Assis Chateaubriand, dono dos Associados, também ofereceu a JK a maior revista da América Latina, O Cruzeiro (àquela altura com meio milhão de exemplares semanais). Foi seguido pela Manchete, naquele momento dirigida pelo mineiro Otto Lara Resende (mais tarde, o dono Adolfo Bloch aproximou-se de JK para embolsar as sobras dos projetos de desenvolvimento).
A Última Hora de Samuel Wainer, um pouco machucada pela solerte campanha movida por Carlos Lacerda (o inspirador de Diogo Mainardi), estava com JK desde os tempos do governo de Minas. O pequeno e influente Diário Carioca (de José Eduardo de Macedo Soares, dirigido por Horácio de Carvalho), nunca titubeou no apoio a JK.
O Globo andou namorando os golpistas civis e militares por causa do horror ao populismo sindicalista do então vice-presidente João Goulart, mas cerrou fileiras com JK tão logo foi anunciada a vitória do contragolpe de Lott. O Jornal do Brasil, de Nascimento Brito, precisava de novas rotativas para bancar a sua famosa reforma de 1956 e não teve dúvidas em oferecer ao governo a cabeça do seu rebelde redator-chefe, o udenista Odylo Costa, filho.
O ‘massacre de JK pela imprensa’ é, portanto, uma impostura histórica. Delírio martirológico. Juscelino não foi apenas um sedutor, mas um governante capaz de convocar com naturalidade todos os que o ouviam. A imprensa estava cansada do ‘não’, queria participar de um projeto afirmativo, queria construir. Não é por casualidade que os anos 1950 são considerados os Anos Dourados do jornalismo brasileiro.
O denuncismo denunciado por Lula é fruto de uma mitomania que, às vezes, lembra tática de marqueteiro mas, em outras, parece enraizada no inconsciente do candidato a mártir.
Leituras necessárias
Ao longo deste terrível semestre a imprensa comporta-se razoavelmente. A melhor prova são as grandes alterações efetuadas não apenas no partido do governo, mas no próprio governo, sempre em resposta às denúncias da imprensa. Equivalem a um gigantesco mea-culpa.

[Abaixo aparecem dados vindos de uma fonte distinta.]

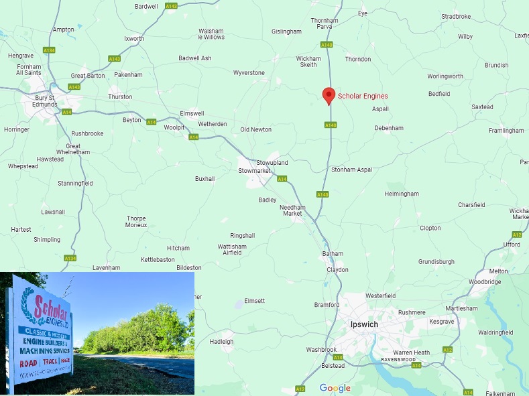This screenshot has height=396, width=529.
Task: Click the A14 shield near Belstead
Action: [x=338, y=357]
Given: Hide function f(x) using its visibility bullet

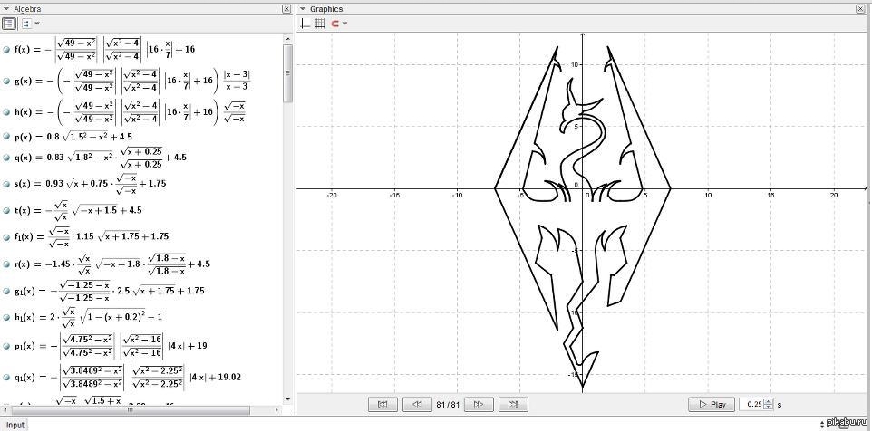Looking at the screenshot, I should (x=7, y=50).
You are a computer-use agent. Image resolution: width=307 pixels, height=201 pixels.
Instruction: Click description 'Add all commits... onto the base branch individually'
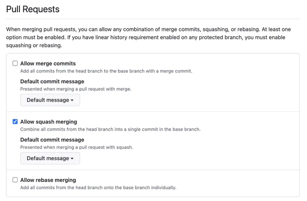point(98,188)
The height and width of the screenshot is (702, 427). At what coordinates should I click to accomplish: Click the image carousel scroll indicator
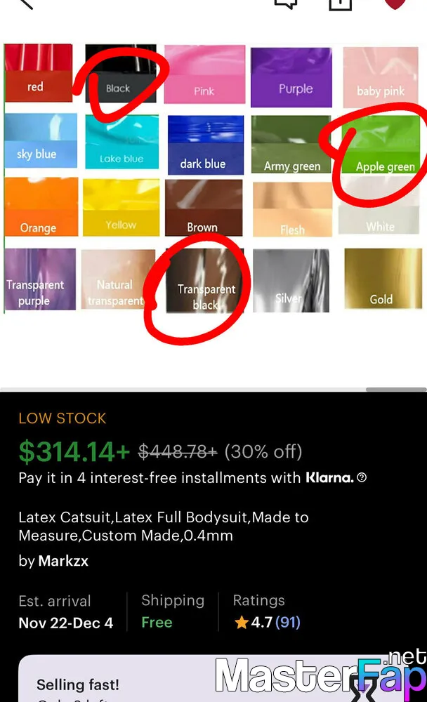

Quem não está se comportando de forma apropriada e democrática é o presidente da República. Nos últimos 50 anos nenhum presidente foi tão agressivo com a mídia. Os ditadores militares operaram na sombra, não ousariam dizer a décima parte do que Lula diz. Não apenas em termos de freqüência dos impropérios mas, sobretudo, na sua intensidade. Convém não esquecer que, em Santo Domingo, Lula chamou de covardes os jornalistas que se recusavam a aderir ao Conselho Federal de Jornalismo.
Esta linguagem desabrida e ameaçadora, antes mesmo da exibição do ‘vídeo da propina’, em maio passado, já revelava uma preocupante predisposição, infelizmente materializada.
Ainda é cedo para fazer um balanço dos erros e acertos da imprensa ao longo desta crise. Que sequer chegou ao meio. Por enquanto, a única denúncia com jeito de embuste é a tal história dos ‘dólares cubanos’, veiculada por Veja (edição 1929, de 2/11), portanto há quase dois meses e hoje esquecida nas gavetas dos seus editores.
Para igualar-se a JK, o presidente Lula deve pedir a alguém que lhe sopre algumas passagens da excelente biografia do jornalista Cláudio Bojunga, JK, o artista do impossível (Editora Objetiva, Rio, 2001), especialmente no tocante às relações do ex-presidente com a imprensa.
À assessoria palaciana recomenda-se ter à mão a versão digital do Dicionário Histórico-Biográfico (FGV-CPDOC), valiosa ferramenta sobre a história recente dos grandes jornais brasileiros.
Um presidente da República, mesmo em campanha de reeleição, não pode massacrar a verdade histórica com tamanha desenvoltura.